Andrew: Thank you all for being a part of it. Go kick butt. Bye.

  • Bob Hiler

    Alex, that was a great interview! Congrats on your success so far!

    You mentioned that “we tried a mail out, we got a customer out of it, but we also sent 99 letters that didn’t do anything.” It kind of sounds like you’ve given up on direct mail, which is fine. But you shouldn’t give up on direct mail because of a low response rate. That’s a very common reaction, but it can be a mistake if the ROI tells a different story.

    The cost of sending a letter to 100 people is maybe $50 bucks USD, assuming you didn’t buy a list. You then acquired one customer, who likely is worth more than $50. So the ROI looks like it was positive?

    And now you have social proof that a Subway restaurant is using your product and it’s saving him all sorts of time, money, etc. What you might try now is interviewing the owner, and then putting everything he said in a letter and re-mailing the other 99 Subways. You would get a much higher response rate with a customized mailing with social proof.

    You could even save money per send by doing a postcard campaign and sending a few postcards to these folks.
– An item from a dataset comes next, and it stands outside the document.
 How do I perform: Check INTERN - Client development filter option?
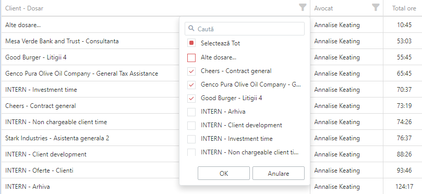tap(191, 125)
And you may also want to followup on your mail piece with phone calls or a visit. You can also set up a referral program to get Subway owners to recommend their friends. Anyway, congrats again on your success!

  • Thanks Bob, great points. We are definitely going to look in to how we can optimise the mailouts technique a bit more.

  • Erich Stauffer

    Alex, thanks for doing the interview. I work with MyPaperlessOffice and TimeIPS time clocks and have worked with ADP’s Acronis software in the past (both as a user and as an administrator). I like your ideas about making the system web based and mobile. Equally as important is API access for integration with other HRIS platforms.

  • Thanks Erich. Give Tanda a try some time – if you’re used to those sorts of systems, we think you’ll find it a breath of fresh air :)

  • David Fox

    Alex, great to hear successful Australians interviewed on Mixergy. Regarding your big sunk cost of tablets, have you pitched the idea of “sponsorship’ whereby the tablet vendor (and/or 3G provider) is featured in all your promotions, web site, emailers, etc. You might be able to do a deal with the marketing department rather than sales.

  • Great interview. I learned a lot form this one.

  • Thanks David! (Very late reply on my part, oops.) I really like your idea of going through marketing, it’s something we’re going to look into further.

  • Thanks Jim, glad to hear it! :)

  • I am really enjoying the first $10,000 series. I enjoyed this interview as it really dug into the details of getting started.